Reputation: 1971
Set-up
I scrape housing ad data and analyse with pandas. I have computed average statistics and inserted them in a pandas dataframe: district_df
.
One of the district_df
columns contains district names: district_df['district']
.
Another of the district_df
columns contains subdistrict names: district_df['subdistrict']
They look like,
district subdistrict
Bergen-Enkheim Bergen-Enkheim
Bornheim/Ostend Bornheim
Bornheim/Ostend Ostend
Harheim Harheim
Innenstadt I Altstadt
Innenstadt I Bahnhofsviertel
Innenstadt I Gallus
Innenstadt II Bockenheim
Innenstadt II Westend-Nord
⋮ ⋮
Problem
I create a district table (district_table
) from district_df
per district.
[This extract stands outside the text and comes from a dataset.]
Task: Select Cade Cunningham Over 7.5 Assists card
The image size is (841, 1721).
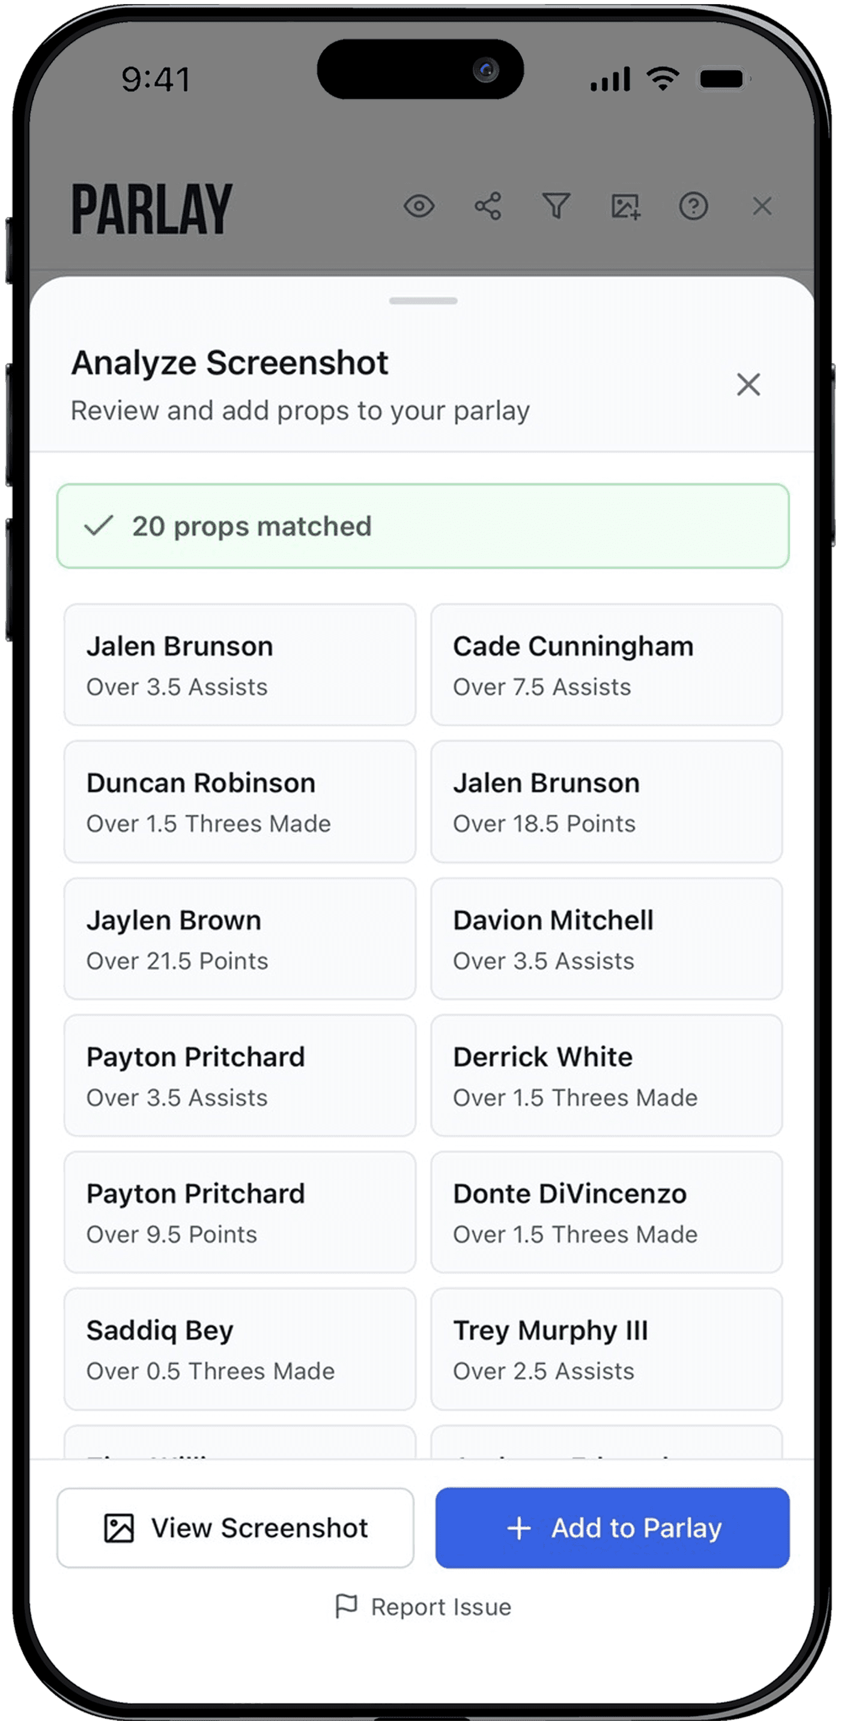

I.e. for the above I create five district tables. I do this by the following code,
for district in d_set: # d_set is a set containing all district names
district_table = district_df[district_df['district'].str.match(district)]
This code works, that is: a table per district is created.
However, the table for Innenstadt II
also contains the subdistricts of Innenstadt I
.
It seems to me that .str.match(district)
matches not exact, but partly. I.e. Innenstadt I
will match Innenstadt II
.
My actual district_df
columns contain more then what I display here – issue occurs for a variety of district names.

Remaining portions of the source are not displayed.